Several unique characteristics will ultimately identify racing businesses—both large and small—that stood the test of time and continued to grow. These companies will have employed 15 sound business practices and strategies that fueled high performance and helped them create and sustain success.
Several years from now, the following will be said of them:
1. They slowed down to create a business plan to speed up business growth. There’s one thing all performance racing business owners and suppliers have in common—the love of racing! But those who were able to succeed and prosper had a strong vision of where they wanted to be in the future. Even small speed shop owners and engine builders knew they needed a plan to get them where they wanted to be in the years ahead. They recognized that taking the time to create and execute a smart business plan was not optional. It was, and will always be, critical to the success of any business, and cannot be overemphasized.

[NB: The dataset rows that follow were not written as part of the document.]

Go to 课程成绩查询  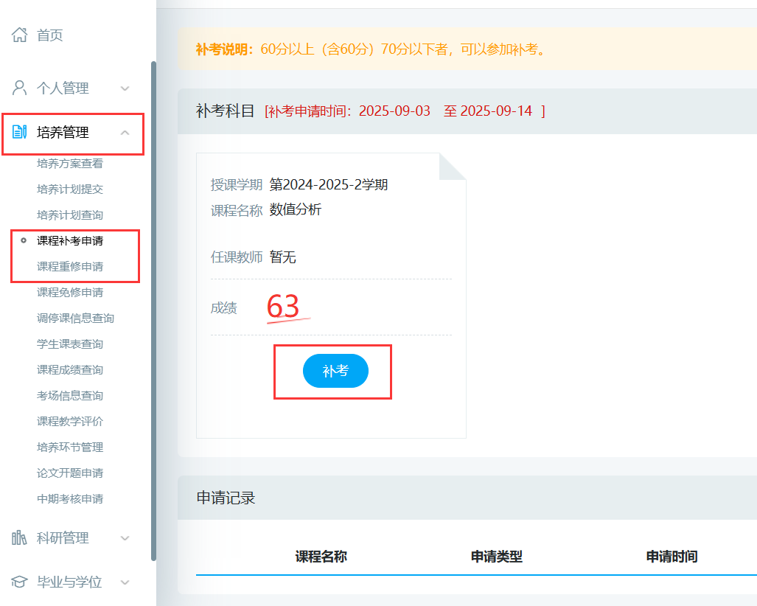pos(70,369)
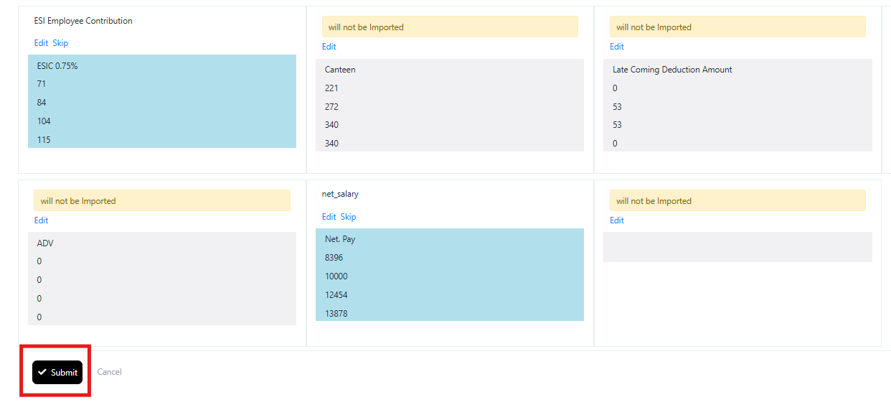Skip the ESI Employee Contribution column
Image resolution: width=891 pixels, height=405 pixels.
pyautogui.click(x=60, y=43)
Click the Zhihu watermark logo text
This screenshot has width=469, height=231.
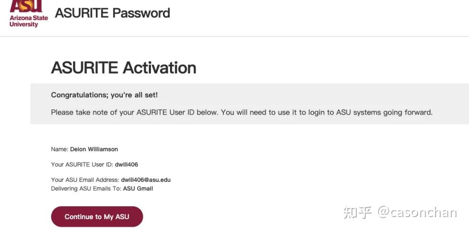click(357, 212)
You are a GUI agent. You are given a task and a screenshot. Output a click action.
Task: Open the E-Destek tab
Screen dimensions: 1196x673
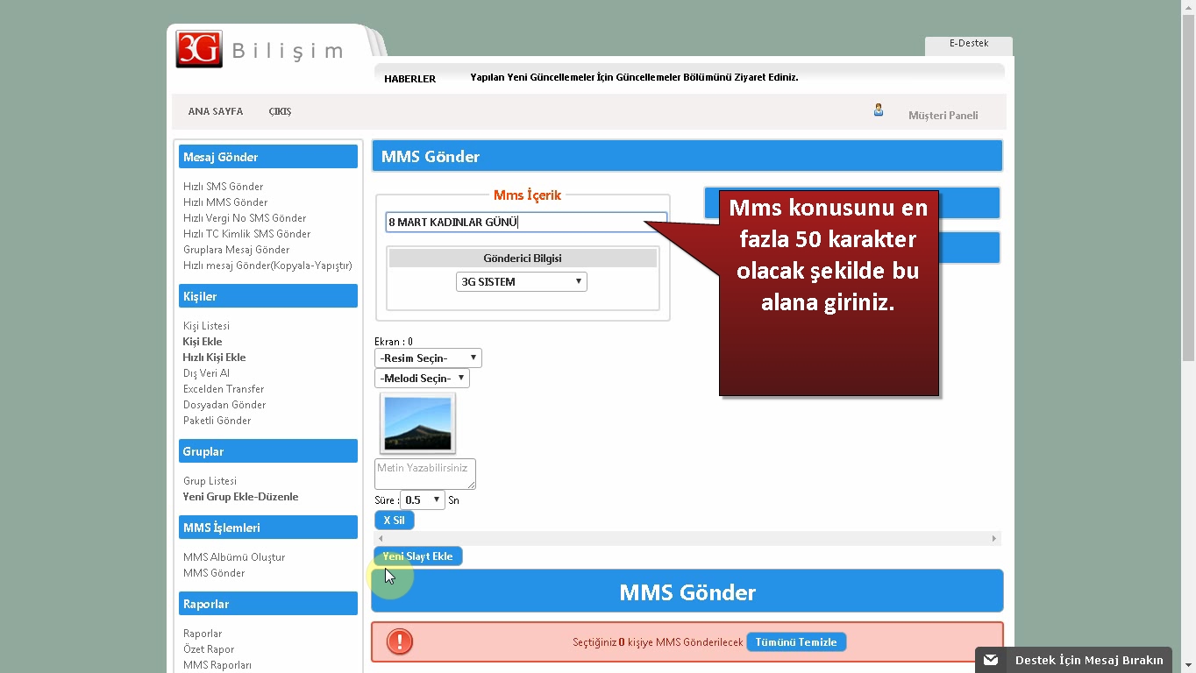968,44
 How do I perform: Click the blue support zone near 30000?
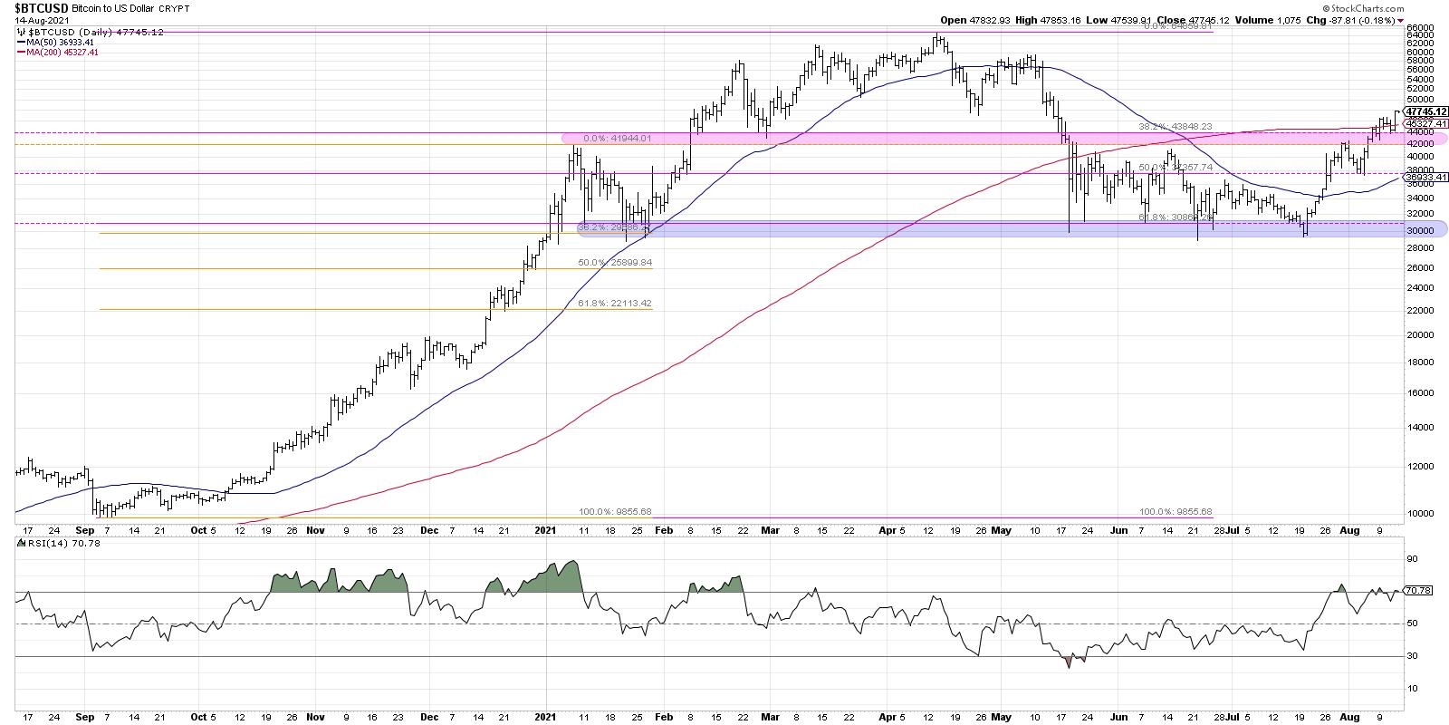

They also recognized that many businesses owners operate without a detailed, well-developed business plan, and many had no plan at all. They observed that some established businesses experience growth despite this lack of direction. What these smart individuals fully recognized is that although they were proficient in what it takes to win a race or bring new motorsports products to market, they would be in a far better position to compete with an accurate roadmap to guide them.

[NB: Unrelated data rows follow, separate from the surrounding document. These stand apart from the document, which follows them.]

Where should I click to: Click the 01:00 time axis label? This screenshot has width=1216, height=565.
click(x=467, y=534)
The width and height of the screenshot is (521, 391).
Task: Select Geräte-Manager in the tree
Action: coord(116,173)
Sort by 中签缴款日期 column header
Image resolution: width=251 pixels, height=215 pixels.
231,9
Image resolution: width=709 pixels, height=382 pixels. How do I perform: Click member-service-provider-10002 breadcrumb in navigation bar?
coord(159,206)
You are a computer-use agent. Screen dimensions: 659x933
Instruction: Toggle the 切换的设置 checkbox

2. They involved others in planning for the long road ahead. These successful people knew that oftentimes an owner can be too close to their business, too focused on the racing schedule ahead, or too absorbed in helping other drivers speed up—and that having other people involved in planning was a smart thing to do. They enlisted the support of their entire team, including mechanics and others who may have known little about business. Their logic for involving everyone on their team was to make each member feel that they played a strong role in the company’s success. Some involved their accountants, non-competitive friends in the business, or a friend who was a smart business professional and had the ability to look at their business with the eye of an unbiased outsider. Larger businesses involved the smartest people in their company and others who could contribute to the creation of a plan.

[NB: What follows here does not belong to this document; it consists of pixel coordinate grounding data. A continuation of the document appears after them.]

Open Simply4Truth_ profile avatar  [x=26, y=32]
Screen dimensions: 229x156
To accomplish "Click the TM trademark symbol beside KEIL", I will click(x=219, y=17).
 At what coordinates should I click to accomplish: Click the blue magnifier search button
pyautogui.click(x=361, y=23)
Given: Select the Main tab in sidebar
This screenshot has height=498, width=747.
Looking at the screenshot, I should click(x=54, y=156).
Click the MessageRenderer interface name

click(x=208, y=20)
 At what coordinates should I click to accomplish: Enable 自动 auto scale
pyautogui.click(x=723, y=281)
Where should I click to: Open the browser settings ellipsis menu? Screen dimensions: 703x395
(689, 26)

Owners and their planning teams worked together to identify strengths and weaknesses of the business, and pinpointed those areas where the most improvement was needed. Additional discussions and idea sharing took place on other critical areas of the business:
How can the entire team help bring in more customers?
How can we improve productivity?
How can we improve the level of customer service we now provide?
How can we improve the level of service we provide to each other and work together as a cohesive team?
How can we diversify our business?
3. Business owners made decisions on which ideas they and their team brought forth to implement. They recognized that revenue is really nice, but profit is what matters. They looked at the revenue they brought in the previous years and looked at the profits. Then, they created a plan for the year ahead. Another plan was created for three years ahead. Both plans included financial goals, sales goals, marketing and advertising strategies, and methods to dramatically improve customer service.
4. Execution was a strong part of their competitive strategy. The successful businesses recognized that knowing what should be done and actually doing it are two very different things. They mastered the art of execution—especially in implementing new ideas, diversifying their offerings, and taking action on ways to improve in every aspect of business and racing.
5. The plan was watched consistently, new ideas were added on a regular basis, and if something in their plan wasn’t working, they shifted gears. To ensure regular commitment to the mission at hand, these companies held periodic meetings that were informal—and not tedious—to make sure they stayed on track and progress was consistently evaluated.
6. Complacency was their enemy. The successful companies conducted research on what top performance racing businesses were doing, and kept a consistent “Internet watch” of their top three competitors. Whatever these competitors were doing, they figured out ways to do it better. They adopted even bolder marketing and advertising strategies. While other motorsports businesses failed to “go green,” the winners recognized the green momentum was not about to subside. They created a green program, promoted it in their marketing and public relations campaigns, and helped win over customers who were environmentally conscious. In addition, they consistently sought ways to improve how they ran their businesses—especially inventory management.
7. Suppliers regularly explored and adopted new ways to add value for their customers. They realized and exploited the fact that much of the value they provided to customers was the superior knowledge and racing expertise they had to offer. They became value-added organizations, knowing how important their expertise was to their bottom line. They helped their customers far more than any competitor, knowing that in a world of fierce business and racing competition, customers appreciated it. They asked customers, “How can we provide more value?” And they reached agreement on priorities, actions and outcomes.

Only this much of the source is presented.